(Records from a data source)

[Begin]

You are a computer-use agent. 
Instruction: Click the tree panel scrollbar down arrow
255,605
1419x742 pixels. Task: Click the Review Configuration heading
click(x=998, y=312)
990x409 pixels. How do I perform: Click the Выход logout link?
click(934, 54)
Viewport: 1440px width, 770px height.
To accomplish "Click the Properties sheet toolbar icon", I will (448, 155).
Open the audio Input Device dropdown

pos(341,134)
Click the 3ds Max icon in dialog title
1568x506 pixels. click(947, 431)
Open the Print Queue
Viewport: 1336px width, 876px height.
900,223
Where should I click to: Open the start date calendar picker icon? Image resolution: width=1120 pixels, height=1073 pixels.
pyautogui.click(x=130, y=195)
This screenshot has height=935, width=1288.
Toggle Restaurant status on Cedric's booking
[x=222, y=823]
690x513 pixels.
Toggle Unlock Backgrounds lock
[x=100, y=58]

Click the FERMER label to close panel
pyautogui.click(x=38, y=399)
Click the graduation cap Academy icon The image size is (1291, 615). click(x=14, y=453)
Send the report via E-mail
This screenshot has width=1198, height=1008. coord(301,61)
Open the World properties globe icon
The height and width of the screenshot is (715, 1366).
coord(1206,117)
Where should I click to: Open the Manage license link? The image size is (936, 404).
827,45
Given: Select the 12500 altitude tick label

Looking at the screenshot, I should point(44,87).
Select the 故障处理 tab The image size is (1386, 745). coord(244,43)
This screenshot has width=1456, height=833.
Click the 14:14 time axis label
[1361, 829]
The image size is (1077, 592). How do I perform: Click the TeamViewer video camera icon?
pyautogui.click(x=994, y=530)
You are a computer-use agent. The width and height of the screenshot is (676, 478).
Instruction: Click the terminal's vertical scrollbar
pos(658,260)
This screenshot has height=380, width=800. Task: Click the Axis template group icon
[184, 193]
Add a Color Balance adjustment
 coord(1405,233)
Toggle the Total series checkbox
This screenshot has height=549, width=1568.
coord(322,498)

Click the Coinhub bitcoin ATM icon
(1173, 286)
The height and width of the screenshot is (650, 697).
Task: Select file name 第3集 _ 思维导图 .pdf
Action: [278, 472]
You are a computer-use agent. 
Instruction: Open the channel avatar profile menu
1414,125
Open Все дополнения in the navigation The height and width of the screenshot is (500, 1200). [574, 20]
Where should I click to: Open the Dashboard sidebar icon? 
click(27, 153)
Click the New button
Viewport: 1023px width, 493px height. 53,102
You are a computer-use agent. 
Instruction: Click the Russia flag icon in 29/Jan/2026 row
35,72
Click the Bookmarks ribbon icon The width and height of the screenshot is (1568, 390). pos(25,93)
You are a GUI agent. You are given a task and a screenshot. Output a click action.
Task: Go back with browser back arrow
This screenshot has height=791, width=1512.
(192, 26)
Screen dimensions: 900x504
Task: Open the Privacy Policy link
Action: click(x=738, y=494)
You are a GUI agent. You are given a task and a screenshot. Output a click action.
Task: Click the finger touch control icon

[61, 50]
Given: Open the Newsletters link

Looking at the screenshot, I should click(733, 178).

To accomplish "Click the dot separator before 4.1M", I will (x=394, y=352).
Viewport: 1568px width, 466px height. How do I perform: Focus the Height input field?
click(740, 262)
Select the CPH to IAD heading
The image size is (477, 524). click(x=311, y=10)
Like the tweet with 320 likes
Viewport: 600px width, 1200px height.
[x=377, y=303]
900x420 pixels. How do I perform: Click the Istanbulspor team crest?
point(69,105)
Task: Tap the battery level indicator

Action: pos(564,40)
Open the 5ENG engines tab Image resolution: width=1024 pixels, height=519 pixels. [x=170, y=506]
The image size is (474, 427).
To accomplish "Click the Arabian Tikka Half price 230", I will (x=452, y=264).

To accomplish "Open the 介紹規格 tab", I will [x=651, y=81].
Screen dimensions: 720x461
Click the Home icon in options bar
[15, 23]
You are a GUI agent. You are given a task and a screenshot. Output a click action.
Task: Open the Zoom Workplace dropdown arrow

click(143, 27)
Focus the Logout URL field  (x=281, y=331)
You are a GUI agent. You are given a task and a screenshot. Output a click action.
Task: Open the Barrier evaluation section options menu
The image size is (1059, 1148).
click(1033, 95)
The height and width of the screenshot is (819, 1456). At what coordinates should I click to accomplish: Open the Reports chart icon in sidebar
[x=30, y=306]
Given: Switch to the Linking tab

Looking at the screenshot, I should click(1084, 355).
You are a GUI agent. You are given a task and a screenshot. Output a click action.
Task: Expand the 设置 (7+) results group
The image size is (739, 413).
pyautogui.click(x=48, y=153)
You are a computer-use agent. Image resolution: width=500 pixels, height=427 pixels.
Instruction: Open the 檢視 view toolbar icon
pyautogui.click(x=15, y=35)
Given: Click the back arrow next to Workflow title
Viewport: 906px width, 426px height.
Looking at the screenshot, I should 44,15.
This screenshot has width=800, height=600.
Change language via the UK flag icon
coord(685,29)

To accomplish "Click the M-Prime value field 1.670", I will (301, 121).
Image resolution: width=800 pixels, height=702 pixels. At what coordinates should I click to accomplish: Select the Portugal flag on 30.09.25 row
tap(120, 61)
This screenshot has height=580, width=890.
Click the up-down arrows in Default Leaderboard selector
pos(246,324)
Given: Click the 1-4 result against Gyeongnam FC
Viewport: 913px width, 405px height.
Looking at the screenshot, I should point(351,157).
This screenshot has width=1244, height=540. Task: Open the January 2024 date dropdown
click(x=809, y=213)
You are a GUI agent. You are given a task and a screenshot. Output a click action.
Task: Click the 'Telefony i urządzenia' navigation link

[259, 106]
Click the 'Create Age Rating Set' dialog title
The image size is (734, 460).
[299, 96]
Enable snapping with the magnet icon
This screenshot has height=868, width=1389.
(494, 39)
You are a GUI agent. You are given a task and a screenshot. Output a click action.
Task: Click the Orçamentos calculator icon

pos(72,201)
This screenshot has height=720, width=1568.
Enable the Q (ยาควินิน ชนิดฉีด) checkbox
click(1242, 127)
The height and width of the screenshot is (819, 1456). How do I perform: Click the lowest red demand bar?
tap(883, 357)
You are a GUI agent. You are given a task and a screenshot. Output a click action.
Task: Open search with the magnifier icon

[End]

**Do this**
Arrange the items from the line with "This screenshot has width=1244, height=540." up to and including the line with "click(x=809, y=213)" as a two-column CSV headed item_text and answer. Give one row per item, with each field in quotes and any line breaks turned into spaces.

**Exercise output**
item_text,answer
"This screenshot has width=1244, height=540. Task: Open the January 2024 date dropdown","click(x=809, y=213)"